— Start EXCERPTED DATA —
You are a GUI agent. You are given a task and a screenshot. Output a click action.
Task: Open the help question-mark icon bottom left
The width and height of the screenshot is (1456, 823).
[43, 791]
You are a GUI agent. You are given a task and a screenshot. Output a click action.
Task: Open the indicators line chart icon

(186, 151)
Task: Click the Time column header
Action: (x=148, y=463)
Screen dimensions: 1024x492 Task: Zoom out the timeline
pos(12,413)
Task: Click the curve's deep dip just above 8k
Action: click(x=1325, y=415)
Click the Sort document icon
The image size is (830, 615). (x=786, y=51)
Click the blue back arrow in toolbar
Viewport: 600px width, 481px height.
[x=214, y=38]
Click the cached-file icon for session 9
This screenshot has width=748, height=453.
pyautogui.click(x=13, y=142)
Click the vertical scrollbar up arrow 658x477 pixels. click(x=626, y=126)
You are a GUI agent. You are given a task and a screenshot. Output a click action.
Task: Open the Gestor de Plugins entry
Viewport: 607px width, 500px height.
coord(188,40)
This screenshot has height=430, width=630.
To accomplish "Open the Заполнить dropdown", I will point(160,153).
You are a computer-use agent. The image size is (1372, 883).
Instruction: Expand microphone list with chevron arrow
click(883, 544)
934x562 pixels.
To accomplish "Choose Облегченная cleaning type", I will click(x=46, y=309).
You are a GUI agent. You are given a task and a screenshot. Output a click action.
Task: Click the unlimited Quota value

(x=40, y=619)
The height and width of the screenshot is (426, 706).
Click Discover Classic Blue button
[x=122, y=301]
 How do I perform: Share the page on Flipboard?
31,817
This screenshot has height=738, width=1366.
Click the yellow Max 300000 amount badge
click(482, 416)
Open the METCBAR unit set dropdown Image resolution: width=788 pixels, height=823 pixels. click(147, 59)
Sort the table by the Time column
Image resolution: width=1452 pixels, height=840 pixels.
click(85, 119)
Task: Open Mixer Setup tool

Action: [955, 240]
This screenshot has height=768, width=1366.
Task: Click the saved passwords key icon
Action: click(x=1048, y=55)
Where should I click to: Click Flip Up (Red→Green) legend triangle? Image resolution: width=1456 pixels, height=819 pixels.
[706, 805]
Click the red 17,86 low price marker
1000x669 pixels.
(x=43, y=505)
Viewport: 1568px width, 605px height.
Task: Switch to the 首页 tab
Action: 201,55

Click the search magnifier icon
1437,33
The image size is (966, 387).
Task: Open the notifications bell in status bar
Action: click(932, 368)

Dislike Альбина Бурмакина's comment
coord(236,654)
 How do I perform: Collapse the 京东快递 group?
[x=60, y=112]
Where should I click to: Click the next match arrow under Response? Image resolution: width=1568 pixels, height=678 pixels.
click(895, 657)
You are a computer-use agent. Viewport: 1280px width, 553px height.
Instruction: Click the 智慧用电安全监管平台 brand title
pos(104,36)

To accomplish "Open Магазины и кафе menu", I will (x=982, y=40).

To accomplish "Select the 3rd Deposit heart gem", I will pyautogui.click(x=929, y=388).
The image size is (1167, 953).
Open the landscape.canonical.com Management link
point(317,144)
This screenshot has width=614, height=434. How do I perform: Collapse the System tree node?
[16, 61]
— End EXCERPTED DATA —
> [REQUIREMENT]:
Revise the items above so that each "Output a click action" becomes "Return a click action", with everything else left unchanged.

> [EXPECTED ANSWER]:
You are a GUI agent. You are given a task and a screenshot. Return a click action.
Task: Open the help question-mark icon bottom left
The width and height of the screenshot is (1456, 823).
[43, 791]
You are a GUI agent. You are given a task and a screenshot. Return a click action.
Task: Open the indicators line chart icon

(186, 151)
Task: Click the Time column header
Action: (x=148, y=463)
Screen dimensions: 1024x492 Task: Zoom out the timeline
pos(12,413)
Task: Click the curve's deep dip just above 8k
Action: click(x=1325, y=415)
Click the Sort document icon
The image size is (830, 615). (x=786, y=51)
Click the blue back arrow in toolbar
Viewport: 600px width, 481px height.
[x=214, y=38]
Click the cached-file icon for session 9
This screenshot has width=748, height=453.
pyautogui.click(x=13, y=142)
Click the vertical scrollbar up arrow 658x477 pixels. click(x=626, y=126)
You are a GUI agent. You are given a task and a screenshot. Return a click action.
Task: Open the Gestor de Plugins entry
Viewport: 607px width, 500px height.
coord(188,40)
This screenshot has height=430, width=630.
To accomplish "Open the Заполнить dropdown", I will point(160,153).
You are a computer-use agent. The image size is (1372, 883).
Instruction: Expand microphone list with chevron arrow
click(883, 544)
934x562 pixels.
To accomplish "Choose Облегченная cleaning type", I will click(x=46, y=309).
You are a GUI agent. You are given a task and a screenshot. Return a click action.
Task: Click the unlimited Quota value

(x=40, y=619)
The height and width of the screenshot is (426, 706).
Click Discover Classic Blue button
[x=122, y=301]
 How do I perform: Share the page on Flipboard?
31,817
This screenshot has height=738, width=1366.
Click the yellow Max 300000 amount badge
click(482, 416)
Open the METCBAR unit set dropdown Image resolution: width=788 pixels, height=823 pixels. click(147, 59)
Sort the table by the Time column
Image resolution: width=1452 pixels, height=840 pixels.
click(85, 119)
Task: Open Mixer Setup tool

Action: [955, 240]
This screenshot has height=768, width=1366.
Task: Click the saved passwords key icon
Action: click(x=1048, y=55)
Where should I click to: Click Flip Up (Red→Green) legend triangle? Image resolution: width=1456 pixels, height=819 pixels.
[706, 805]
Click the red 17,86 low price marker
1000x669 pixels.
(x=43, y=505)
Viewport: 1568px width, 605px height.
Task: Switch to the 首页 tab
Action: 201,55

Click the search magnifier icon
1437,33
The image size is (966, 387).
Task: Open the notifications bell in status bar
Action: click(932, 368)

Dislike Альбина Бурмакина's comment
coord(236,654)
 How do I perform: Collapse the 京东快递 group?
[x=60, y=112]
Where should I click to: Click the next match arrow under Response? Image resolution: width=1568 pixels, height=678 pixels.
click(895, 657)
You are a computer-use agent. Viewport: 1280px width, 553px height.
Instruction: Click the 智慧用电安全监管平台 brand title
pos(104,36)

To accomplish "Open Магазины и кафе menu", I will (x=982, y=40).

To accomplish "Select the 3rd Deposit heart gem", I will pyautogui.click(x=929, y=388).
The image size is (1167, 953).
Open the landscape.canonical.com Management link
point(317,144)
This screenshot has width=614, height=434. How do I perform: Collapse the System tree node?
[16, 61]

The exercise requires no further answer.